I was decades into SVT before mine was actually recorded. That shouldn't be the case these days for most of us, since there are so many options for "remote" sensing and recording.
More info that you maybe needed or wanted, Jim, but there's method to my madness. I want "new" SVT folks to take advantage of available health care, consider the advice, and then make a confident decision as to treatment. Most of us can be very effectively helped. Best wishes from me to you.
jimjames gene91169
Posted
Jim
virgo87346 rachel17113
Posted
Hi Rachel, I'm not sure what you mean by "I caught a small clip on my phone."

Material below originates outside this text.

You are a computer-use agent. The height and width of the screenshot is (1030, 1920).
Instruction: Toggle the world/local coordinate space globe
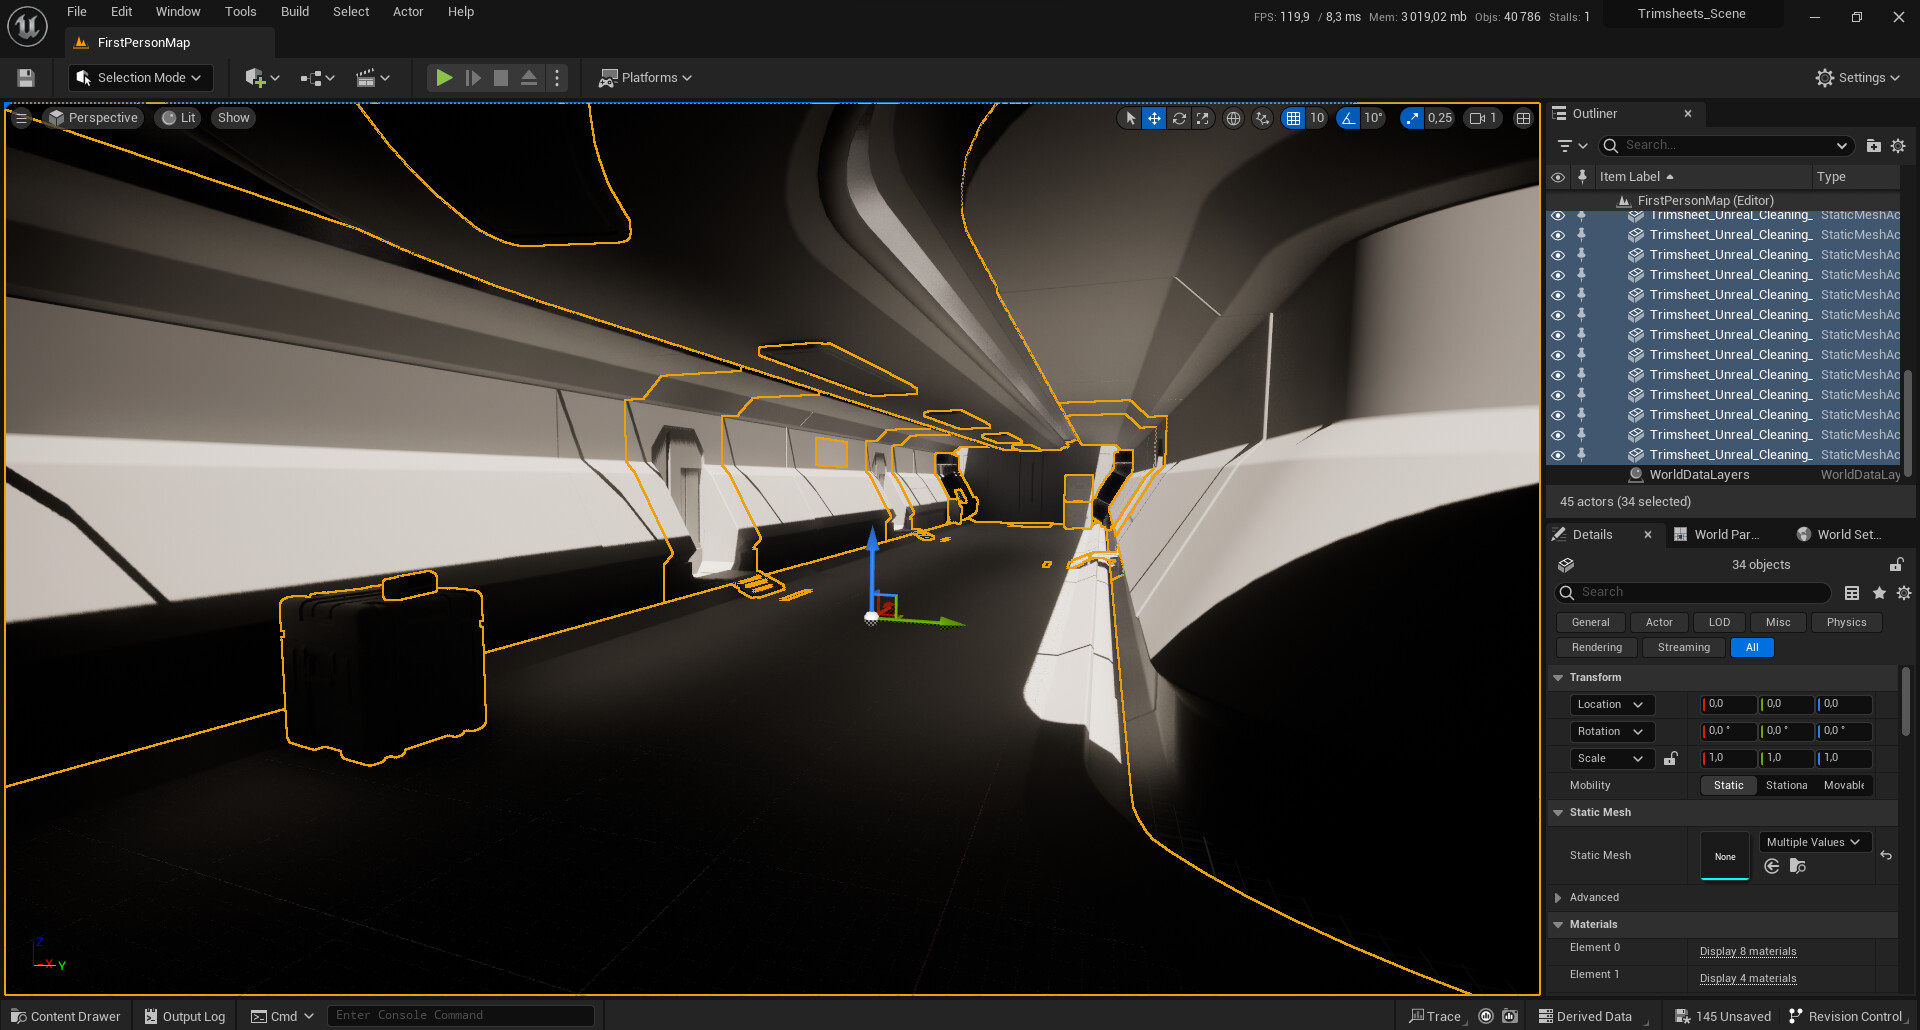[1233, 118]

But anyway, what I can do - since I cannot diagnose what happened to you - is relate what my SVTs feel like to me (supraventricular tachycardia). For me, the last two times it's happened, I have been standing up, piddling around, having just finished eating (and there often was some sugar involved), have been mildly stress, when all of a sudden my heart beat very fast. The first time I noticed this, about 5 years ago, I chalked it up to an anxiety attack. What I think happens, however, is that SVTs CAUSE panic attacks (not the other way around). I have to sit down and try various valsalva maneuvers to get them to go away. The last two times, since I'm a HCW, I slapped a pulse ox on my finger and just about scared myself to death! My heart was beating so fast. This last time, it lasted 3-6 minutes, way too long for me! I could not "maneuver" it away. (It just went away eventually) The feeling is one of discomfort in my chest, some pressure. One time I got dizzy and bolted out the door because I felt I had a build up of excess energy (this is when I chalked it up to a panic attack) and thought I need to just walk fast, which I did, and I guess it helped. I have seen a cardiologist about 3 times for this, and last time wore a Zio patch to understand the scope of the issue. This is what I recommend. The next few comments are directed at people who have been actively managing their SVTs for a while. I do not want to take beta blockers, as is probably true for the majority of people dxed with SVT, and will think about supplementing again with magnesium (after a blood test), and for the short and medium term I am again cutting out added sugar and HFCS as well as coffee. These are big sacrifices for me! Does anyone have suggestions for good and I mean good coffee subsitutes? I guess decaf would be it. I do drink green tea, and I suppose I need to start making myself find deeper satisfaction in that, for the time being.